Example 1 – Incentives and grades
In one experiment, elementary school students in Ohio were offered financial incentives as high as $100 if they could improve their grades in school. The results showed that this program worked to improve grades—but only in math, and not in other subjects such as reading or social science.
Why would incentives work only for math? One possible explanation is that incentives are good for concrete tasks, such as practicing doing equations, but not for more conceptual topics.
Example 2 – Incentives and trust
Generally speaking, people are trusting of one another; we are intrinsically motivated to be kind and caring towards one another. Incentivization can potentially damage this trust.
Research has shown that adding an incentive for behaving altruistically can trigger the overjustification effect—that is, detract from our intrinsic motivation to be altruistic. If we believe somebody has an extrinsic reason to be kind to us, we become distrusting of them: “They’re only being nice because there’s something in it for them.” This means that trying to incentivize good social behavior might backfire, and undermine the bonds that naturally exist between us.
What it is
Incentivization is the use of rewards and punishments to spur people to act a certain way.
Why it works and why it doesn’t
On the one hand, incentivization provides extrinsic motivation to do something, and plays to the “wanting” pathway in our brain that causes us to seek out reward. On the other hand, incentives can diminish our intrinsic motivation to act, and can hurt the quality of our work if they are used too often. Incentives are also more effective for short-term behavior change than sustained changes, unless the new behavior becomes a habit that is fulfilling enough to sustain itself.

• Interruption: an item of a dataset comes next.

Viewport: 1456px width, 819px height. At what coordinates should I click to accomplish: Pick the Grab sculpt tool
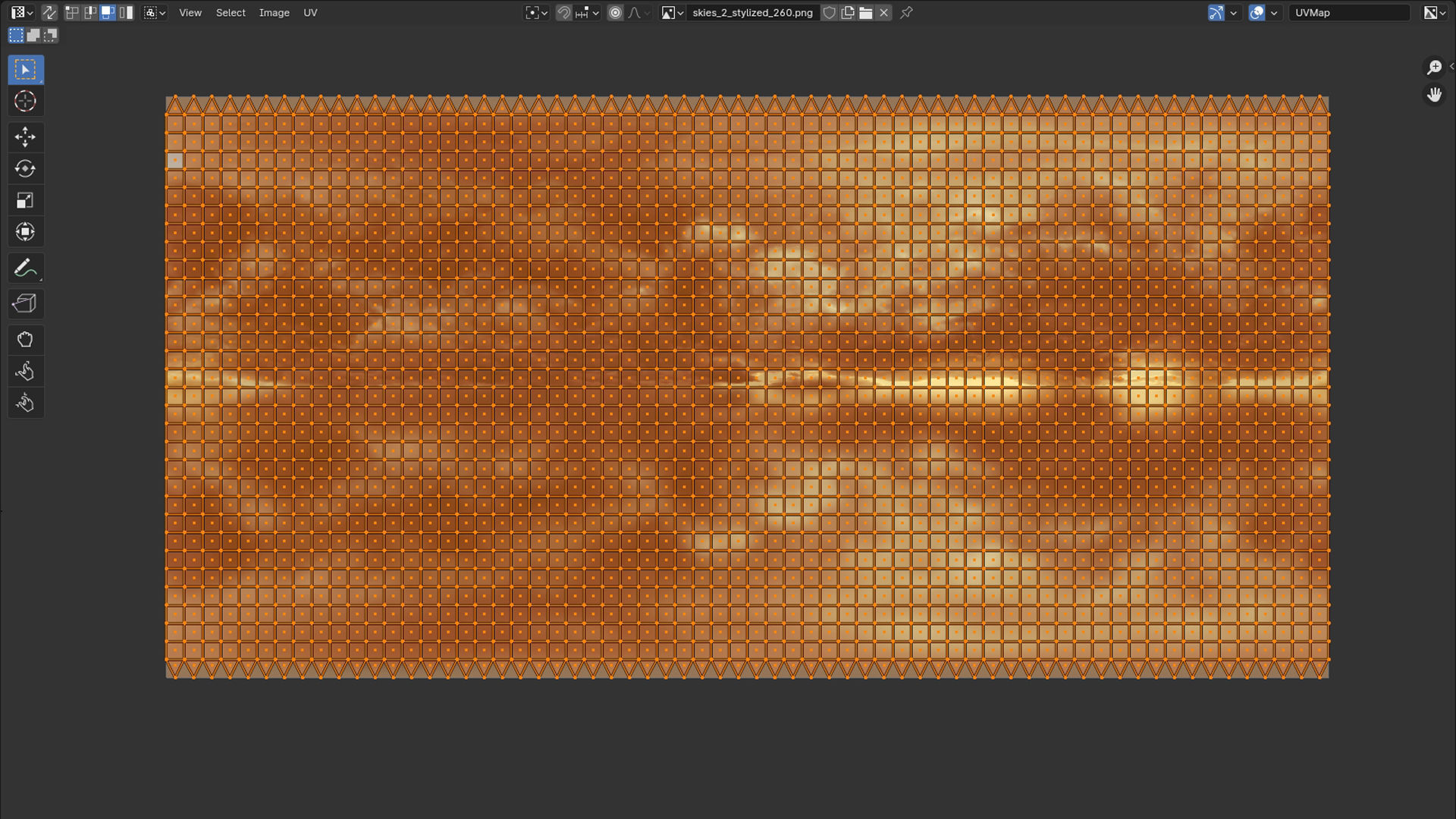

Example 1 – Incentives and grades
Financial incentives to improve grades in school were successful in one experiment—but only for math. This suggests that incentives work best when the task at hand is concrete, not conceptual.
Example 2 – Incentives and trust
People are intrinsically motivated to trust and be kind to one another—and incentives can damage this by triggering the overjustification effect. If there is an external incentive to be kind, we attribute people’s good behavior to that incentive, and become distrusting of their motives.
How to avoid misusing it
To avoid the negative consequences of incentivization, don’t use external incentives too often, and only apply them to situations where they are likely to work (for example, to kickstart the formation of a new habit). Also, make rewards immediate and tangible.